Assigned task: From the first line through the one containing "SHIFT/HR (40, 2505)", restate the listing word for word, and give no other lines.

Given data:
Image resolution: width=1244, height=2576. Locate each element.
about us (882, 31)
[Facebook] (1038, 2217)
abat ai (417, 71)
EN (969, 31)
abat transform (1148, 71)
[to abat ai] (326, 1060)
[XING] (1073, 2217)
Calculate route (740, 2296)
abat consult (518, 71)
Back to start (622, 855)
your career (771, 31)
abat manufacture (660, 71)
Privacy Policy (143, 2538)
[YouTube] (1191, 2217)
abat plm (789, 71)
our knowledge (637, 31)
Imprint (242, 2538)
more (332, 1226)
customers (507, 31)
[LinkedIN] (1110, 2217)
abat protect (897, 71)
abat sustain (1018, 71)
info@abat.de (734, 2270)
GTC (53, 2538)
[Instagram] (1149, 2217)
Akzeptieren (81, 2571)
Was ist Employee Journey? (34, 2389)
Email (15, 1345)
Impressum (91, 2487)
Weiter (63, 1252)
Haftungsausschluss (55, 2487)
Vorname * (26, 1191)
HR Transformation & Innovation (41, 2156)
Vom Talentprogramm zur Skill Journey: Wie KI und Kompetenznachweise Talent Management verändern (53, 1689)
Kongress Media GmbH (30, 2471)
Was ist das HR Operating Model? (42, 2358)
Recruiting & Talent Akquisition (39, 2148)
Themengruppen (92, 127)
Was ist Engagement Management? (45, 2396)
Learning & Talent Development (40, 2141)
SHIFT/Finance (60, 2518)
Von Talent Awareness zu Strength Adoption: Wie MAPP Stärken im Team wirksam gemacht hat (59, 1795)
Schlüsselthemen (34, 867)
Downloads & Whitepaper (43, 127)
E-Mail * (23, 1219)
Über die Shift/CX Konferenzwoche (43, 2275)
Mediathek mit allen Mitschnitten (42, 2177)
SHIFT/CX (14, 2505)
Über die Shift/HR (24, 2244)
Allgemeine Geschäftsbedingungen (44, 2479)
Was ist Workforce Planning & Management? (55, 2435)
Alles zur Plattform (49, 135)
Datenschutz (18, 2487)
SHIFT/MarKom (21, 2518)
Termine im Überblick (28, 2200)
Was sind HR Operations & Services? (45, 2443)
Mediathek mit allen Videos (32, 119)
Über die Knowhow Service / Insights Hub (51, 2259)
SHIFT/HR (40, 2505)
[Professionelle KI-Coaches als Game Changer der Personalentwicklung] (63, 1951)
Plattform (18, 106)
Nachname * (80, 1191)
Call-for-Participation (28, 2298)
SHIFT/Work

Answer for this exercise:
Image resolution: width=1244, height=2576. Locate each element.
about us (882, 31)
[Facebook] (1038, 2217)
abat ai (417, 71)
EN (969, 31)
abat transform (1148, 71)
[to abat ai] (326, 1060)
[XING] (1073, 2217)
Calculate route (740, 2296)
abat consult (518, 71)
Back to start (622, 855)
your career (771, 31)
abat manufacture (660, 71)
Privacy Policy (143, 2538)
[YouTube] (1191, 2217)
abat plm (789, 71)
our knowledge (637, 31)
Imprint (242, 2538)
more (332, 1226)
customers (507, 31)
[LinkedIN] (1110, 2217)
abat protect (897, 71)
abat sustain (1018, 71)
info@abat.de (734, 2270)
GTC (53, 2538)
[Instagram] (1149, 2217)
Akzeptieren (81, 2571)
Was ist Employee Journey? (34, 2389)
Email (15, 1345)
Impressum (91, 2487)
Weiter (63, 1252)
Haftungsausschluss (55, 2487)
Vorname * (26, 1191)
HR Transformation & Innovation (41, 2156)
Vom Talentprogramm zur Skill Journey: Wie KI und Kompetenznachweise Talent Management verändern (53, 1689)
Kongress Media GmbH (30, 2471)
Was ist das HR Operating Model? (42, 2358)
Recruiting & Talent Akquisition (39, 2148)
Themengruppen (92, 127)
Was ist Engagement Management? (45, 2396)
Learning & Talent Development (40, 2141)
SHIFT/Finance (60, 2518)
Von Talent Awareness zu Strength Adoption: Wie MAPP Stärken im Team wirksam gemacht hat (59, 1795)
Schlüsselthemen (34, 867)
Downloads & Whitepaper (43, 127)
E-Mail * (23, 1219)
Über die Shift/CX Konferenzwoche (43, 2275)
Mediathek mit allen Mitschnitten (42, 2177)
SHIFT/CX (14, 2505)
Über die Shift/HR (24, 2244)
Allgemeine Geschäftsbedingungen (44, 2479)
Was ist Workforce Planning & Management? (55, 2435)
Alles zur Plattform (49, 135)
Datenschutz (18, 2487)
SHIFT/MarKom (21, 2518)
Termine im Überblick (28, 2200)
Was sind HR Operations & Services? (45, 2443)
Mediathek mit allen Videos (32, 119)
Über die Knowhow Service / Insights Hub (51, 2259)
SHIFT/HR (40, 2505)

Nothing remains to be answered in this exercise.